Leading From Behind.

Shawn Casemore • No Comment
Posted: October 31, 2011

The most successful leaders have the ability to “lead from behind.” That is, they are able to motivate and encourage their team to meet the intended goals and objectives, without being involved in every step of engagement. In essence, the team is motivated sufficiently, in and of themselves, without the continuous management and oversight of the leader.

Leading from behind commences with instilling a degree of dedication and commitment within the team, not merely a willingness to conform (i.e. “I do it because my boss told me I have too”).

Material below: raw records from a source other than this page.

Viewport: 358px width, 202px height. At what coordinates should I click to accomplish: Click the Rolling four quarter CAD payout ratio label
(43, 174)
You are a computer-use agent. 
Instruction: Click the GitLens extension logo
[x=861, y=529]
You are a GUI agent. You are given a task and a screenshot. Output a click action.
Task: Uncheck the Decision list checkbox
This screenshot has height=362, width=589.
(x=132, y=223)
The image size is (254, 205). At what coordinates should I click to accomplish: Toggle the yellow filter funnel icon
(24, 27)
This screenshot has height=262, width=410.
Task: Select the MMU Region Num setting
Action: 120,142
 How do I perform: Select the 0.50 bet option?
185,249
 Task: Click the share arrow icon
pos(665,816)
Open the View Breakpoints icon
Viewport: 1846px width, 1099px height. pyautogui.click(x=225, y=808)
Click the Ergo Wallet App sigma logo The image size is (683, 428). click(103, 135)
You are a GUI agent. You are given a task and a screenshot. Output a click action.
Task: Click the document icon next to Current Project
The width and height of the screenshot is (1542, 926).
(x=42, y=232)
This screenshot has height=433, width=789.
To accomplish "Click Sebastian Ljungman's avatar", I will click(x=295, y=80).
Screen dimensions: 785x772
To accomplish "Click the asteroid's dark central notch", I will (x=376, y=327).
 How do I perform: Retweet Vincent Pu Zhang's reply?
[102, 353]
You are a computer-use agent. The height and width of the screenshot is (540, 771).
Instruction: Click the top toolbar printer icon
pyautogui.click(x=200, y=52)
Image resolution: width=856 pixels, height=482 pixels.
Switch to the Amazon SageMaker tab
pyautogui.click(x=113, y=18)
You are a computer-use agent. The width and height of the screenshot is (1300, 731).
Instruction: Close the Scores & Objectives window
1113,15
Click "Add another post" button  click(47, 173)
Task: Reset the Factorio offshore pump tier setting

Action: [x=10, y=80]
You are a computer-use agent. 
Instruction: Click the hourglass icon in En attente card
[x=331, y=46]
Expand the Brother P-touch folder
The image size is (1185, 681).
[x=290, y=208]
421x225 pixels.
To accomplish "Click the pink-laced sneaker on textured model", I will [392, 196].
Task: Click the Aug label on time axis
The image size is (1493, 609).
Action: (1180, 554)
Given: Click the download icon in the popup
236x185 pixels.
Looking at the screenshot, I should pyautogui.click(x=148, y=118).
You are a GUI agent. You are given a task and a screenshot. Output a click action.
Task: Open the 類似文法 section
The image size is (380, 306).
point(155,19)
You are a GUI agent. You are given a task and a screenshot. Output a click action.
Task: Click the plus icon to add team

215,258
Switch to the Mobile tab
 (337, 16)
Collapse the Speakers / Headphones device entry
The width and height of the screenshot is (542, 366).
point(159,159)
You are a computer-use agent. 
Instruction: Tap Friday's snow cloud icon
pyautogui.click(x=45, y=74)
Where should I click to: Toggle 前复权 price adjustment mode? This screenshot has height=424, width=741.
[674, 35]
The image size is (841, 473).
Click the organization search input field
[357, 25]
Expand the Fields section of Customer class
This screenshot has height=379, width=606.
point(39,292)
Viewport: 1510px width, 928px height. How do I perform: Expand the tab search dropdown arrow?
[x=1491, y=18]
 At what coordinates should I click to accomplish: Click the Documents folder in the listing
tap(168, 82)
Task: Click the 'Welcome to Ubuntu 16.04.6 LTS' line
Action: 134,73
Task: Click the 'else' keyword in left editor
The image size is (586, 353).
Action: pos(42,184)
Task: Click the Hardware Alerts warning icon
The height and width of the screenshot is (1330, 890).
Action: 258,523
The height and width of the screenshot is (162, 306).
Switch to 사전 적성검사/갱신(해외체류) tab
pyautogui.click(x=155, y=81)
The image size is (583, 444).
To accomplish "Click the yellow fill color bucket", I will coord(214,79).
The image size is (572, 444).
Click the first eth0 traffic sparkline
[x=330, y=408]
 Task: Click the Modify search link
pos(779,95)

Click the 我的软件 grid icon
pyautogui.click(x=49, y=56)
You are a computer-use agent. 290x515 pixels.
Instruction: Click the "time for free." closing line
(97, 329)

Here are three means by which you can build inner team dedication and commitment:

  1. Lead by example.  Always demonstrate the persona you expect team members to embrace. For Ron Washington to bring the Texas Rangers to the World Series two years in a row is a tremendous feat. Particularly when you consider the degree of inner strength the team must have possessed to overcome such a setback in 2010, in order to aggressively pursue (and come within one game) of achieving their goal yet again.
  2. Encourage and support inter-team reliance. Encouraging and creating collaboration, camaraderie and trust among team members are the key to building team strength. Despite the speculation around Apple’s demise following the untimely death of Steve Jobs, Apple will continue to dominate the technology world as a result of the inner team reliance and strength that was instilled during Jobs tenure.
  3. Be honest and forthright. Be open and honest in your communications (tell it like you see it). Always maintain composure, but don’t be afraid to show frustration (you are human after all). Like him or not, Bill Clinton was one of the most popular presidents, despite his personal shortcomings, mostly as the result of his honesty and willingness to demonstrate his humanity. Recall the SNL skit of Clinton stopping in at a McDonalds while out for a jog, a parody on Clinton that was one of the most popular skits that Phil Hartman ever did.

Leading from behind is a strategy that builds upon team strength, and creates a self-sufficient and sustainable team focused on achieving their goals, without continuous oversight from the leader. A necessity for any team in a fast paced and time sensitive world.